Member of the Idaho House of Representatives from the District 11, seat A district
- In office December 1, 2016 – December 1, 2022
- Preceded by: Gayle Batt
- Succeeded by: Judy Boyle (redistricting)

Personal details
- Born: Weiser, Idaho
- Party: Republican
- Spouse: Patti Syme
- Children: 4
- Allegiance: United States
- Branch: United States Army
- Service years: 1982–2014
- Rank: Colonel
- Unit: United States Army Reserve

= Scott Syme =

American politician from Idaho

Scott Syme is an American politician from Idaho. Syme is a former Republican member of Idaho House of Representatives for District 11, seat A.

== Early life ==
Syme was born in Weiser, Idaho. Syme is a 5th-generation native of Idaho. Syme graduated from Weiser High School.

== Education ==
In 1976, Syme earned a Bachelor of Arts degree in Business Administration from the College of Idaho. Syme graduated from United States Army Command and General Staff College and also graduated from Combined Arms Services and Services Staff School. He attended University of Puget Sound.

== Career ==
In 1982, Syme served in the United States Army Reserve, until 2014. Syme has served two tours in Iraq. Syme retired from the military as a colonel. Syme also served as a consultant and advisor for the United States Army.

In 1991, Syme became the owner of Syme Farm in Idaho (not to be confused with Syme Farms located in Weiser, Idaho). In 2008, Syme became the co-owner of Syme Real Estate in Caldwell, Idaho.

On May 27, 2008, Syme sought for a seat in the United States Senate unsuccessfully in the Republican Primary Election. Syme was defeated by Jim Risch with 65.3% of the votes. Syme received 13.5% of the votes.

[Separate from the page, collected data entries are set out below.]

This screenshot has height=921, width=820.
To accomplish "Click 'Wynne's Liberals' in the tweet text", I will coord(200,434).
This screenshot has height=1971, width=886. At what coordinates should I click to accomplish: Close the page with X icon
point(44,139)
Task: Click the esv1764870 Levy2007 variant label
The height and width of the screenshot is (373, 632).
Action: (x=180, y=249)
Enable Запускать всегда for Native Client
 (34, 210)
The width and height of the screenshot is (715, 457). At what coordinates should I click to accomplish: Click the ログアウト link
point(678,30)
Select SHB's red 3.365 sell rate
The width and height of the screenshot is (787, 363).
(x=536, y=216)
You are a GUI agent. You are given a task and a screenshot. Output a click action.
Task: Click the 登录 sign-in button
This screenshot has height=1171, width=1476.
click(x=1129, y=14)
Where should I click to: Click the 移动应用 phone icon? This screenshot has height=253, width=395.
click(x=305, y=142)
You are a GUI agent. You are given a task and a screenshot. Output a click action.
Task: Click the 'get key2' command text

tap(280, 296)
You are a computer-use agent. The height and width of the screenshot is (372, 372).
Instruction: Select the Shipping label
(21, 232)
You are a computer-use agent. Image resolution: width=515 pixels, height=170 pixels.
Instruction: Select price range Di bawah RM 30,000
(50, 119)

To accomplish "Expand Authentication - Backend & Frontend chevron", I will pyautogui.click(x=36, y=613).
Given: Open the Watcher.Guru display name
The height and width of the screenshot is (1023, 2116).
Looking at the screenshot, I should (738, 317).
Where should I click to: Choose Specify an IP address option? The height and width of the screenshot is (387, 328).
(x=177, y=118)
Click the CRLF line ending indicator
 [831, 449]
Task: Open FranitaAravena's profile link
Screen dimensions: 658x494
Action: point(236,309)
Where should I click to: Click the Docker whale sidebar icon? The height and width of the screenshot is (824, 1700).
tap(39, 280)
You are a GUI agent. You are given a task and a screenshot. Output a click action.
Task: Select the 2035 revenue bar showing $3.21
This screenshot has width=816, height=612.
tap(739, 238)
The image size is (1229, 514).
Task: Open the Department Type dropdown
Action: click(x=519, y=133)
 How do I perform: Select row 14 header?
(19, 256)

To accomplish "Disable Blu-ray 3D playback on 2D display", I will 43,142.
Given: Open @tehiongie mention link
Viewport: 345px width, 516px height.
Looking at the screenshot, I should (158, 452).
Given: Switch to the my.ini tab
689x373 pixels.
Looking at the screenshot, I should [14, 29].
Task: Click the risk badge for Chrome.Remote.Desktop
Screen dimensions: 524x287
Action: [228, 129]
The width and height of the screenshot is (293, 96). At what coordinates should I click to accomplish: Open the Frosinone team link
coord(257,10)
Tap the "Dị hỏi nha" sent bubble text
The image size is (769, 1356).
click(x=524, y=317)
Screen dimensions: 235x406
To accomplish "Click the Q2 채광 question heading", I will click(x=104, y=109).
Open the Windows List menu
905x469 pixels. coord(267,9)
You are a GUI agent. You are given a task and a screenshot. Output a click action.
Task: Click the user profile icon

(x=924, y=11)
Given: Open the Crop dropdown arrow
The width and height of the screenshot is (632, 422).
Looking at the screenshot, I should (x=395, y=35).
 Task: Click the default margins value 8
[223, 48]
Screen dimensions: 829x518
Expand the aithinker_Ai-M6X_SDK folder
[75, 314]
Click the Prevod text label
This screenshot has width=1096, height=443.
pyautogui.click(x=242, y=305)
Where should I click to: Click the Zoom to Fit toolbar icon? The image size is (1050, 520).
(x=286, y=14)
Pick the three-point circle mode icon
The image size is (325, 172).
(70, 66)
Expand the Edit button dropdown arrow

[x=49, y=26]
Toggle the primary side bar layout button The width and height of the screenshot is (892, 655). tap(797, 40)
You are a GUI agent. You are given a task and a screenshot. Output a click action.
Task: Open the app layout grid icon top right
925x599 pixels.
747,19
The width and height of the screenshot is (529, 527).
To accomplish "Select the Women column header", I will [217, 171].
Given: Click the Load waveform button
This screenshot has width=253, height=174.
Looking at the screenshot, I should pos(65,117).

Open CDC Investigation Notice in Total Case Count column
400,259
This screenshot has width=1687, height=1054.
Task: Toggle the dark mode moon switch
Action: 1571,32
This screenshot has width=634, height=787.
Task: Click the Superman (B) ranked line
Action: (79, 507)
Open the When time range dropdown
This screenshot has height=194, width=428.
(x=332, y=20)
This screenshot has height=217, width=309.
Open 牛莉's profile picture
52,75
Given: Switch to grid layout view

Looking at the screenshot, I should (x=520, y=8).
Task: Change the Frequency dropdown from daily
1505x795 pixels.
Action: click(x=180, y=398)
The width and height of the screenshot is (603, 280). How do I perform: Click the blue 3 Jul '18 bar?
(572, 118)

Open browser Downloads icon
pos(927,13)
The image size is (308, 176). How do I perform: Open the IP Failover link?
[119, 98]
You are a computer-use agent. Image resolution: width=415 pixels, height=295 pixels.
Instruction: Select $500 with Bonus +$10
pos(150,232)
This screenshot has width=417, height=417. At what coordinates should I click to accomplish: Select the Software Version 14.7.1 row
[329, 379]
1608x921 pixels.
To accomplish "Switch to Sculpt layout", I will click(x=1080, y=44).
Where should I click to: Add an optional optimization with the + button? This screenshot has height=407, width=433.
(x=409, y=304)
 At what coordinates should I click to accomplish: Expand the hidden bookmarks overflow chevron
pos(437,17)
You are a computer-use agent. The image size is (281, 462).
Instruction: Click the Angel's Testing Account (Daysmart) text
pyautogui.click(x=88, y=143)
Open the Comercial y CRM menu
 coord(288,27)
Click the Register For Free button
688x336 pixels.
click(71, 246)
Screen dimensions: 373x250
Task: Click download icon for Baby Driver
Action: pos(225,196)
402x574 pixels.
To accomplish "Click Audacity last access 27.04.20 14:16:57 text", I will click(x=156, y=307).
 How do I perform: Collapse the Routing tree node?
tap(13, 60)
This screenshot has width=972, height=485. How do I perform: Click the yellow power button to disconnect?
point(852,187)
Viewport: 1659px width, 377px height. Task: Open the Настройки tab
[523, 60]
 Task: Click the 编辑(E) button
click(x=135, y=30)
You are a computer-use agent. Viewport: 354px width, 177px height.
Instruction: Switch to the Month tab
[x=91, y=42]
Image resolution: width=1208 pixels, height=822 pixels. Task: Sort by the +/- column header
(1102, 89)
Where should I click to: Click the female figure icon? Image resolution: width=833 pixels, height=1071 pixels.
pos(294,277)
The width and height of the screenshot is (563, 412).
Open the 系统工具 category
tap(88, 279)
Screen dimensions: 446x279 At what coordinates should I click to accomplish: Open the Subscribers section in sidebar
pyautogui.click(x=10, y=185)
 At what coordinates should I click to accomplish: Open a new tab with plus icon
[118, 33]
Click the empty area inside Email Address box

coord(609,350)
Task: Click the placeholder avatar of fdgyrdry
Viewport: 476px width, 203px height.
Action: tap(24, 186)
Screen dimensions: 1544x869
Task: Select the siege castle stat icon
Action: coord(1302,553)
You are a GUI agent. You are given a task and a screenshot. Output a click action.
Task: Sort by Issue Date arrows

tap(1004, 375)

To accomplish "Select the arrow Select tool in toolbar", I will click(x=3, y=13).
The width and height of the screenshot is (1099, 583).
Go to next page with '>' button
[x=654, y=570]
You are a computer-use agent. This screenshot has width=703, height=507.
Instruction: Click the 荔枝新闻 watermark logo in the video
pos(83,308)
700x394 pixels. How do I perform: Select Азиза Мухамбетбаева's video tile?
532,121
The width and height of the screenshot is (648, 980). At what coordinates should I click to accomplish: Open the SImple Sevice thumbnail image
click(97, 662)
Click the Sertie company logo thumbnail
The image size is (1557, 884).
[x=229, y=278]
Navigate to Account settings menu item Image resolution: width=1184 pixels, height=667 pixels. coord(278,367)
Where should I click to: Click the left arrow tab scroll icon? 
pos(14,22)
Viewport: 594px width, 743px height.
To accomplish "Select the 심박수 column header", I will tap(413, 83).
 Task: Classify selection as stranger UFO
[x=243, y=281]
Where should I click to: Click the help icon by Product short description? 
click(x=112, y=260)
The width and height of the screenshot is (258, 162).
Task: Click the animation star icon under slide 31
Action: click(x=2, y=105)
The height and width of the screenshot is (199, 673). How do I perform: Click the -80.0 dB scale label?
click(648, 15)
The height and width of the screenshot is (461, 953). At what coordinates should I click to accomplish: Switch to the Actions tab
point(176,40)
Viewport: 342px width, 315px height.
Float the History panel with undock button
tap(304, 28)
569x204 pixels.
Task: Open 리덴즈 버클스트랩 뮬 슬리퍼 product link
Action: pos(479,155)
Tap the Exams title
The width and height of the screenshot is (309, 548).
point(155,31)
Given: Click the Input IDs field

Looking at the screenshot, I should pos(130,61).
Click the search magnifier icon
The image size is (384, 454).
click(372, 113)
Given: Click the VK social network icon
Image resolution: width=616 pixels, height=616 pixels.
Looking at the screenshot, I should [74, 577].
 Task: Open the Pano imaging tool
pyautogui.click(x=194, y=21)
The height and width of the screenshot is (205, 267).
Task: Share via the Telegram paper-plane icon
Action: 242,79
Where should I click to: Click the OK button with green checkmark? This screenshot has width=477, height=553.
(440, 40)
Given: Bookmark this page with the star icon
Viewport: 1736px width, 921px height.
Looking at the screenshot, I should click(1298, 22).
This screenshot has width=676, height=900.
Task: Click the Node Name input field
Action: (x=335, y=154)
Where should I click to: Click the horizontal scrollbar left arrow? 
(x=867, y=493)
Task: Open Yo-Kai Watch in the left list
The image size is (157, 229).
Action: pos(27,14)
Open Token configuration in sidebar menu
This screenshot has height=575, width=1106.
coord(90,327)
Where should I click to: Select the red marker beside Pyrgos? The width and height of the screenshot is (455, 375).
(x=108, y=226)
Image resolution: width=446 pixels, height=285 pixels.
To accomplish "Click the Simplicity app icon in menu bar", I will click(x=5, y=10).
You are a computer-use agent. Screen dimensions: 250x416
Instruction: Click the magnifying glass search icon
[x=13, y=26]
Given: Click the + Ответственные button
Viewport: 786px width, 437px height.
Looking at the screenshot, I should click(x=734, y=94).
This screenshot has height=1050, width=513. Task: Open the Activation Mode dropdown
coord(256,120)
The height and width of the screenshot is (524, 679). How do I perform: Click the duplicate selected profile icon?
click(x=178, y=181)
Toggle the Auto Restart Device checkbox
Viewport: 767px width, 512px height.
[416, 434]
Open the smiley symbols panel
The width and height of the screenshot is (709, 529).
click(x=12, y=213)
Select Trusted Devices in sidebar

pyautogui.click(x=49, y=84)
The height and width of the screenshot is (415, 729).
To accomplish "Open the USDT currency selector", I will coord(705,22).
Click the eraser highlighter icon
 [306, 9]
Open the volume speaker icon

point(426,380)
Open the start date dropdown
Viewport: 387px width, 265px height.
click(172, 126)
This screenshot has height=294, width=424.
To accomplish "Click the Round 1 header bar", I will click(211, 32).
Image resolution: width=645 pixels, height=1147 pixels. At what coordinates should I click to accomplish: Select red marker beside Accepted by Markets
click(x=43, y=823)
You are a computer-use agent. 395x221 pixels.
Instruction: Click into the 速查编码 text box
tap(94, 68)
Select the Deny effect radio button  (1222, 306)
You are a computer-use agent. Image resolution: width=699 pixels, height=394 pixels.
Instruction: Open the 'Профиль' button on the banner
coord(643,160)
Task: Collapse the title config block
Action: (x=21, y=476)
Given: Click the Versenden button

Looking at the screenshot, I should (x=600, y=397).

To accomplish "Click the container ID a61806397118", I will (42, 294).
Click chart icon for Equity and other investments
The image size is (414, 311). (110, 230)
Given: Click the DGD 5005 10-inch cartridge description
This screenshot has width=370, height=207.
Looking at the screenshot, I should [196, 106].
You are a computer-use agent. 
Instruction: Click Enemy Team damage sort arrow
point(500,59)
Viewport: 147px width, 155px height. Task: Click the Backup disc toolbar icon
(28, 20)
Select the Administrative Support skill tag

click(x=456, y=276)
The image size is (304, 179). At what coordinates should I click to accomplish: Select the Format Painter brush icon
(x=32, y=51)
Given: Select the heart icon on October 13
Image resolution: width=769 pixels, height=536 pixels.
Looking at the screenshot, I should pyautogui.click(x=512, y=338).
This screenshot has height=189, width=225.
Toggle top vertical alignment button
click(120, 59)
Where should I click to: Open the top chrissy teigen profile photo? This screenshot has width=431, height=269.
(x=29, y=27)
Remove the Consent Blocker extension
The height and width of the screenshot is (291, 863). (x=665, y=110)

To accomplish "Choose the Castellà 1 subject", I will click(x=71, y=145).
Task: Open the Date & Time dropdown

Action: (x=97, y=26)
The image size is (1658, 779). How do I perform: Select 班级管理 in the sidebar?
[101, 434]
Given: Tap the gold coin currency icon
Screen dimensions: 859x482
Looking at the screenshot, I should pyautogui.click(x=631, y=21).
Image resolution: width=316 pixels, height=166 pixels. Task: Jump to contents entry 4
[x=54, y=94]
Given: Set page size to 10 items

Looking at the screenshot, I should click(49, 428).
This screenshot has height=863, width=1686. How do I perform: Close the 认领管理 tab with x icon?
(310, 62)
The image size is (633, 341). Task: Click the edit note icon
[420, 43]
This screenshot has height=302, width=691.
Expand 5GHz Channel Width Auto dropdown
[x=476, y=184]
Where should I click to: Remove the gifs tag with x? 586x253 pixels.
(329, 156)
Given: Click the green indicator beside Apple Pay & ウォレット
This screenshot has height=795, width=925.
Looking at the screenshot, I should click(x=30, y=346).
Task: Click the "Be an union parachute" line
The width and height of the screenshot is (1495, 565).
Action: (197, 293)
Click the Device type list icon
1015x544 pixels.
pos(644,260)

On November 8, 2016, Syme won the election and became a Republican member of Idaho House of Representatives for District 11, seat A. Syme defeated Edward Savala with 80.4% of the votes. On November 6, 2018, as an incumbent, Syme won the election unopposed and continued serving District 11, seat A.

== Personal life ==
Syme's wife is Patti Syme. She served as Chairman of the Canyon County Republicans from June 2020 to May of 2022. They have four children. Syme and his family live in Wilder, Idaho.